Download_images hangs, ignoring timeout, when url is stale

drscotthawley · June 17, 2021, 2:21pm

(previous threads about download_images are old and closed e.g. this one, so I’m starting a new one).

fastai.vision.utils.download_images() hangs [on Colab and locally] on the “teddy bear” URLs I get from DuckDuckGo (but not the “grizzly bear” or “black bear” URLs), when I try download from a list longer than roughly 200 URLs.

Even with a timeout of 4 seconds, at its worst, trying to download 300 images should take at most 1200 seconds, i.e. 20 minutes, right? Yet for me it never completes. And changing the timeout= kwarg to download_images() has no effect.

Can anyone help me resolve this?

Here is a Minimum (Not) Working Example in a Colab notebook:

(I’m finding the “layered API” daunting because I really want to just insert print statements throughout the download_images code to see what it’s doing, but it’s a routine that calls another routine that calls another routine…)

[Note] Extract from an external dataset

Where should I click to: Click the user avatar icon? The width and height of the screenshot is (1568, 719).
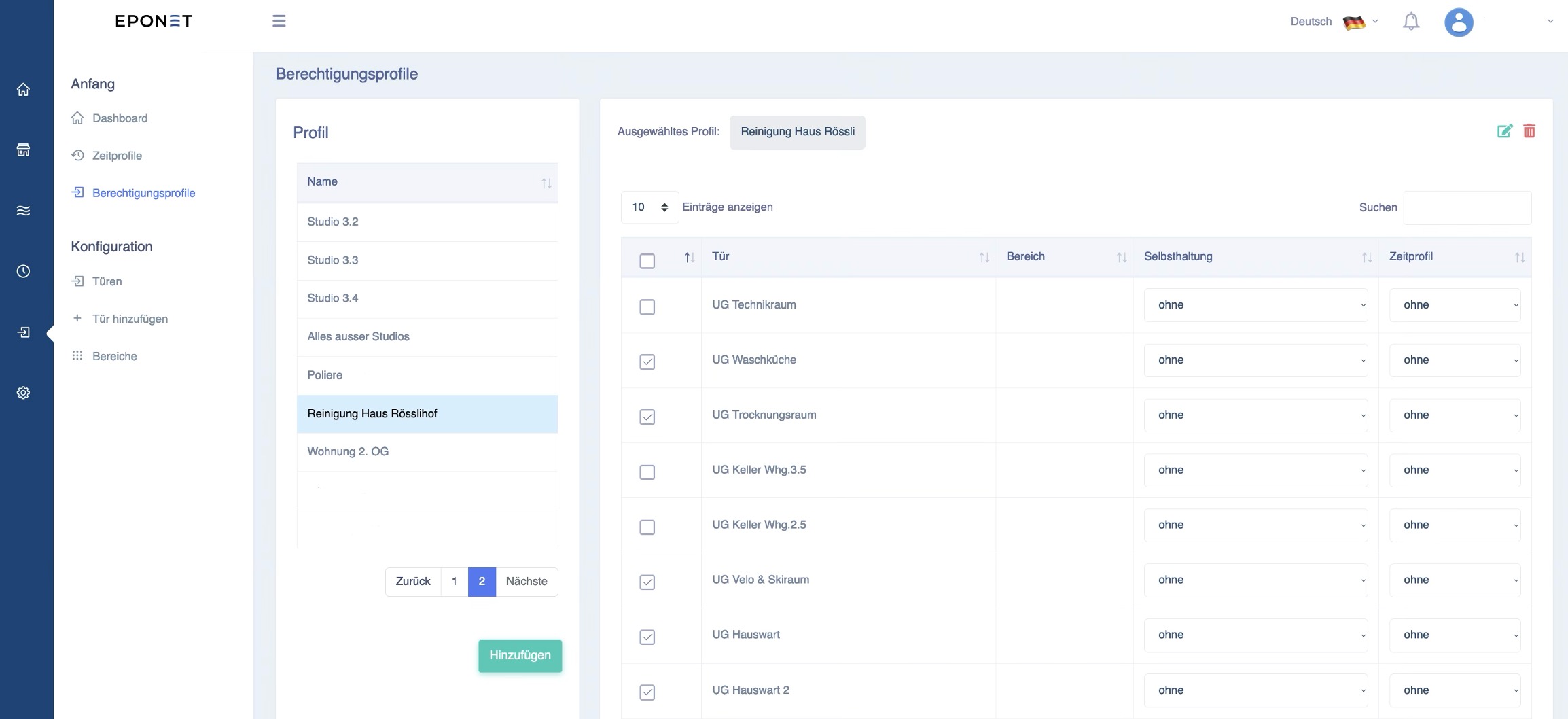click(x=1459, y=22)
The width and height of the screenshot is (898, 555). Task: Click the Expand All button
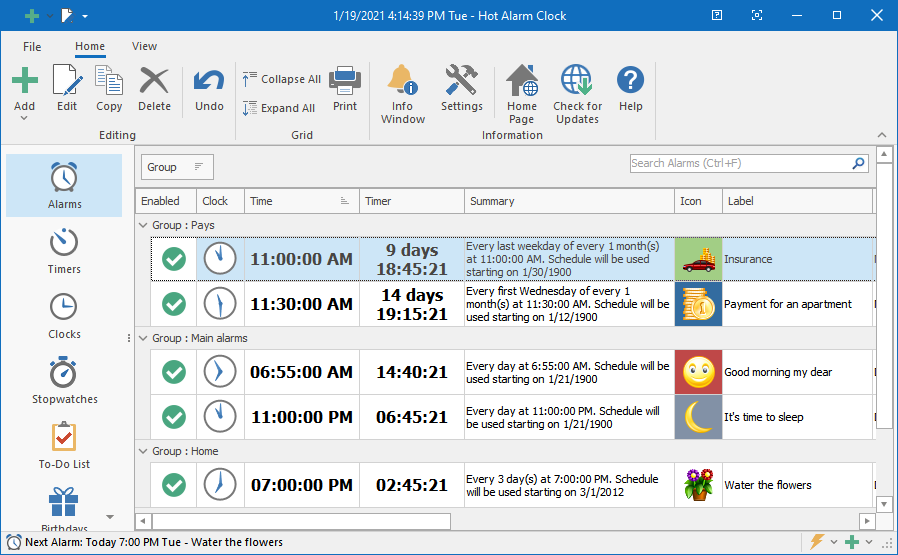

UPDATE: There is one problematic URL, https://magpies-gifts.co.uk/media/catalog/product/cache/2/image/1200x1200/9df78eab33525d08d6e5fb8d27136e95/0/3/039096.jpg, whereby DuckDuckGo returns it as an image URL but if you navigate there you get a PHP page saying “Magpies Gifts is now closed”. This is where download_images hangs.

How could we make it robust to this kind of problem, e.g. to “really” timeout?

Thinam · June 19, 2021, 3:54am

I have the similar problem like yours. I just fixed it from another discussion.
Please go through this discussion : Lesson 2 - Official Topic - #498 by itsuken
I hope it will solve.